PROBLEM TO SOLVE: Check every line below for the word "second" and copy the ones that have it.

MATERIALS PROVIDED:
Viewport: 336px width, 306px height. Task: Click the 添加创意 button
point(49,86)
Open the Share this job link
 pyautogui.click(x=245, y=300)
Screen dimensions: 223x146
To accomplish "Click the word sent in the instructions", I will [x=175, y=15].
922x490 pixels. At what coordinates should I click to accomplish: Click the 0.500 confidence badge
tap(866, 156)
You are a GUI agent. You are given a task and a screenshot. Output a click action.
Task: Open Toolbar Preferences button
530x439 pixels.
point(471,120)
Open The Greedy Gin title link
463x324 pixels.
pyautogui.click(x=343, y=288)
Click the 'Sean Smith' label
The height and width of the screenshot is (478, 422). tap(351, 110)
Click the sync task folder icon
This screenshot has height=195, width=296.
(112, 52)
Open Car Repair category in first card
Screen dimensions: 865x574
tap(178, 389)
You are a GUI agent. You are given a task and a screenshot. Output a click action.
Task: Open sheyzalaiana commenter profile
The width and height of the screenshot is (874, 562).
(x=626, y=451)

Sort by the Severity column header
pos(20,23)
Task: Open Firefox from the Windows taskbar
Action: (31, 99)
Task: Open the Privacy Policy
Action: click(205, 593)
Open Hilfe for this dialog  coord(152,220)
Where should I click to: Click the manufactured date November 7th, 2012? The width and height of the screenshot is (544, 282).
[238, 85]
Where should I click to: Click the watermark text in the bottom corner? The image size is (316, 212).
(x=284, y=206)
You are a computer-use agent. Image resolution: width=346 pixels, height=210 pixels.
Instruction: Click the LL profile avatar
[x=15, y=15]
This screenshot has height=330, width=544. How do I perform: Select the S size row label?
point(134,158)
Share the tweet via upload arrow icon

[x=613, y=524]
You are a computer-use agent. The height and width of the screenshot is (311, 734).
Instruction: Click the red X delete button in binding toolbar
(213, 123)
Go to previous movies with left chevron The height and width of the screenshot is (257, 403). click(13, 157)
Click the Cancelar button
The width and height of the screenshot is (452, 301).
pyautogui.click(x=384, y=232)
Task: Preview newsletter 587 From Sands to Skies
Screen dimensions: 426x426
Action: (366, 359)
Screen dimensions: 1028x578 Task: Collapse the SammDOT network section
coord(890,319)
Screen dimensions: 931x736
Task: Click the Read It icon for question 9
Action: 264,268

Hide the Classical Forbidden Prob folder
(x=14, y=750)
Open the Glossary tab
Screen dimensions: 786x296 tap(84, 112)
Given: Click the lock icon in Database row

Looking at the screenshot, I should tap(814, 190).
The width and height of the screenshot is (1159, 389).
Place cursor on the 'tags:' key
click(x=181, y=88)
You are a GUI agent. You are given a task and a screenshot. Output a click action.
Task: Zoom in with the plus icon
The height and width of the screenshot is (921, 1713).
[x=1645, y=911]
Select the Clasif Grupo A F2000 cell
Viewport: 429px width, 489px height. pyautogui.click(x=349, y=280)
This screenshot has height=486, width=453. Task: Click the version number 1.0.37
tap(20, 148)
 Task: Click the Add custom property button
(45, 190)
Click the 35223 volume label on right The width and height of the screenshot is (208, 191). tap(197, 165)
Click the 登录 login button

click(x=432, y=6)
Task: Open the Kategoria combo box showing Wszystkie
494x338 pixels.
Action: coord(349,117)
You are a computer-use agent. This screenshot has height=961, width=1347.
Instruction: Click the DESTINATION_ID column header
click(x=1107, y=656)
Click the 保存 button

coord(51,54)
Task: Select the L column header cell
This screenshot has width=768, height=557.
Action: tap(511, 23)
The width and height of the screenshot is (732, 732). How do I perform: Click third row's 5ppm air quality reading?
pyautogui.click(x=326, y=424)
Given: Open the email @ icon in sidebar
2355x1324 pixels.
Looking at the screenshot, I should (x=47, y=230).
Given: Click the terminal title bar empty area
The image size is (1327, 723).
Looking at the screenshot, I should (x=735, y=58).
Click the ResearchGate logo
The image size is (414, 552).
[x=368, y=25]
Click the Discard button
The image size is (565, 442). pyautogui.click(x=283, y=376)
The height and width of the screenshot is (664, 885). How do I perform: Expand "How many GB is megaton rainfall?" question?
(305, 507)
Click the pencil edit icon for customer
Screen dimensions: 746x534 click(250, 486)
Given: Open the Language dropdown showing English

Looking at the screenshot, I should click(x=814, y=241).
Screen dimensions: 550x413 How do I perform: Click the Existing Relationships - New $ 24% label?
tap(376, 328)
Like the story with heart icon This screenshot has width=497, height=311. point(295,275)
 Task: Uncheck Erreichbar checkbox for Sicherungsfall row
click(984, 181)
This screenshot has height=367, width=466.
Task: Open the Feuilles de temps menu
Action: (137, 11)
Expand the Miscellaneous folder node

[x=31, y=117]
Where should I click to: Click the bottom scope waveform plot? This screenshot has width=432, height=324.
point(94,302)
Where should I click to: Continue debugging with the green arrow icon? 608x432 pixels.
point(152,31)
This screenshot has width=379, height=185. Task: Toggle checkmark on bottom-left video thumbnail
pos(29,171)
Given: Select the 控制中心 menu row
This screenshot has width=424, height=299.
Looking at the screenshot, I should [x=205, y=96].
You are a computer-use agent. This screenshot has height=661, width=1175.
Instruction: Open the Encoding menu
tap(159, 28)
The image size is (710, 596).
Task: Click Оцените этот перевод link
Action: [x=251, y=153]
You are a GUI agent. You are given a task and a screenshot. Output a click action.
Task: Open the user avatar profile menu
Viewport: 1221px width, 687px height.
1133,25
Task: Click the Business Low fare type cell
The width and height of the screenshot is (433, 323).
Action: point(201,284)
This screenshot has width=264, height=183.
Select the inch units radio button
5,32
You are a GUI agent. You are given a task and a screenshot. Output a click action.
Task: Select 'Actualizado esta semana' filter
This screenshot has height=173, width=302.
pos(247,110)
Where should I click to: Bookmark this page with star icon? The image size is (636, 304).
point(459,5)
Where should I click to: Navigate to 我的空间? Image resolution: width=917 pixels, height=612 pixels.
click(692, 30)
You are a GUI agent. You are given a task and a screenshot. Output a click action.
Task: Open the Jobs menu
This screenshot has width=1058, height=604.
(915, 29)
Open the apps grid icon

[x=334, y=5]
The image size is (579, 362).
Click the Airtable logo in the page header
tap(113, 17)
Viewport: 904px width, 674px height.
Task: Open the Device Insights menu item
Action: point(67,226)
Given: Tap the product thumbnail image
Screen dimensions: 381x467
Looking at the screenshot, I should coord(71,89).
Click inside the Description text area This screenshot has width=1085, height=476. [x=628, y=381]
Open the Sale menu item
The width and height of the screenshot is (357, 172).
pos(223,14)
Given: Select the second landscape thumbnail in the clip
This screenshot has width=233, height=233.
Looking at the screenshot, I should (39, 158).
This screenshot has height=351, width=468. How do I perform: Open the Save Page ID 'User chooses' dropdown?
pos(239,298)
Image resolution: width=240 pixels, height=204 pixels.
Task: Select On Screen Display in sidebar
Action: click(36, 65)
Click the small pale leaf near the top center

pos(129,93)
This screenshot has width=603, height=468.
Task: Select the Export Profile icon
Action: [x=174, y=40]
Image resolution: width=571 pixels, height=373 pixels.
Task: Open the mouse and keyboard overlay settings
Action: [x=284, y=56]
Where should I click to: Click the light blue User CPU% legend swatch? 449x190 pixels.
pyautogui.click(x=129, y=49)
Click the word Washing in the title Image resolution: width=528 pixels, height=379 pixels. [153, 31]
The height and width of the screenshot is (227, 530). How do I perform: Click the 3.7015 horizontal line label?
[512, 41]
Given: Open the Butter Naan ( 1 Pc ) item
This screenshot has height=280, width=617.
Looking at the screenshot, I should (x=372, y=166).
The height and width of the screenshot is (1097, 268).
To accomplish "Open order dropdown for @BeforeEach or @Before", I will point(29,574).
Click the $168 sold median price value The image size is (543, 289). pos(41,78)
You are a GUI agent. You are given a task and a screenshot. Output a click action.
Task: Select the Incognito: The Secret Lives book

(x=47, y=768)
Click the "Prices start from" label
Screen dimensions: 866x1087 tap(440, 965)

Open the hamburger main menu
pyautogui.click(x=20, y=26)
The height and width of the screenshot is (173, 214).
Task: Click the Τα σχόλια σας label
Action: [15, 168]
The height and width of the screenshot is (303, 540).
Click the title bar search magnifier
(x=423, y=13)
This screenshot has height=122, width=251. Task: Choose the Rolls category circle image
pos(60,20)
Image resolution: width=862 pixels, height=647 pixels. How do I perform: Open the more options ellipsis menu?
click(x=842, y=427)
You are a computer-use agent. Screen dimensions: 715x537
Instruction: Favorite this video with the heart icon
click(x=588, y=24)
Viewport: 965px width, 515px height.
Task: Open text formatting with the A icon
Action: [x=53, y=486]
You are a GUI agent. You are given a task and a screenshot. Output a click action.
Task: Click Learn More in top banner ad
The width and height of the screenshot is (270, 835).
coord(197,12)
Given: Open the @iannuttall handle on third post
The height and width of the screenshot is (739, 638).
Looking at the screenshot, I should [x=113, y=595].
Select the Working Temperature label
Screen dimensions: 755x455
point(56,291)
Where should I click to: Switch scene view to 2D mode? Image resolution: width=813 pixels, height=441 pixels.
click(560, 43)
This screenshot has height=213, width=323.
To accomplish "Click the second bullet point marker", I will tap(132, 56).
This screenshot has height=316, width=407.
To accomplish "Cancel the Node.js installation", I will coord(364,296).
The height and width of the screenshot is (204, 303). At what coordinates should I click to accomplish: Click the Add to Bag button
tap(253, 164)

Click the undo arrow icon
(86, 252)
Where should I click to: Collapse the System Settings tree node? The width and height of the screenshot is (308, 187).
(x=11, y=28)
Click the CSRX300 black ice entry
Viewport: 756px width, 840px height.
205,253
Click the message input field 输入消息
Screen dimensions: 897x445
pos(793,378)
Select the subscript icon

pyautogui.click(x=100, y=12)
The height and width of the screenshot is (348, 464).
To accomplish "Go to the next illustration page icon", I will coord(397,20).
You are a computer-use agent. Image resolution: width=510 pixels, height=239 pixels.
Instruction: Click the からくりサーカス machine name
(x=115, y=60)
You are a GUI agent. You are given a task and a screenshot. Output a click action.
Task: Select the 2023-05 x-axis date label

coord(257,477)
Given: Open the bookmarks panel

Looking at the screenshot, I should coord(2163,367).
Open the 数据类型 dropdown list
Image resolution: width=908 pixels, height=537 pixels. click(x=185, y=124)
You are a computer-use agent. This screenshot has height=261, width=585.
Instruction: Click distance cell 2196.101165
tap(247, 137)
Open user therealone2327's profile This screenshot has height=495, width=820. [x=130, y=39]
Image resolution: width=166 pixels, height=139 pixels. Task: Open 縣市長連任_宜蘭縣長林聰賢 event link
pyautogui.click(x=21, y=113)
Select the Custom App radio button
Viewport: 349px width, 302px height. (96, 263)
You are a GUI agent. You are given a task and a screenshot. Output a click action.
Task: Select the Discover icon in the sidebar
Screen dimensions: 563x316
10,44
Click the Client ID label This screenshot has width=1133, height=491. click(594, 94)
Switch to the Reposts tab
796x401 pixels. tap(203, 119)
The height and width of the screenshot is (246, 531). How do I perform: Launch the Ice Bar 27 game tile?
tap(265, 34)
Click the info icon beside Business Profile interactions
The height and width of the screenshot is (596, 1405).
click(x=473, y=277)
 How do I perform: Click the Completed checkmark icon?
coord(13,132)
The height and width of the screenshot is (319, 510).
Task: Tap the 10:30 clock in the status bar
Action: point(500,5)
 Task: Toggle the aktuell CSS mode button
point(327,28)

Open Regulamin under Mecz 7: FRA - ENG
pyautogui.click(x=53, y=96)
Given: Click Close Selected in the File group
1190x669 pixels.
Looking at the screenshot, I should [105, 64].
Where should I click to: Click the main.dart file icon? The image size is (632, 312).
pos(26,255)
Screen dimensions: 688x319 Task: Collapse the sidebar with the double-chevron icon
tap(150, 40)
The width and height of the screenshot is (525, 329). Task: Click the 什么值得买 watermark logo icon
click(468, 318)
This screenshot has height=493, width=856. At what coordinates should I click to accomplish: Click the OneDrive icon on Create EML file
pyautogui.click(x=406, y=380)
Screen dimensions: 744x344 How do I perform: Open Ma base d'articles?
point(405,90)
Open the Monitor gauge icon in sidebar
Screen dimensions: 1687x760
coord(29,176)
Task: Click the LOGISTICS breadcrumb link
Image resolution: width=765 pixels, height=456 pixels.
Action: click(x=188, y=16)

TASK RESPONSE:
Given: Select the second landscape thumbnail in the clip
To accomplish "Click the second bullet point marker", I will tap(132, 56).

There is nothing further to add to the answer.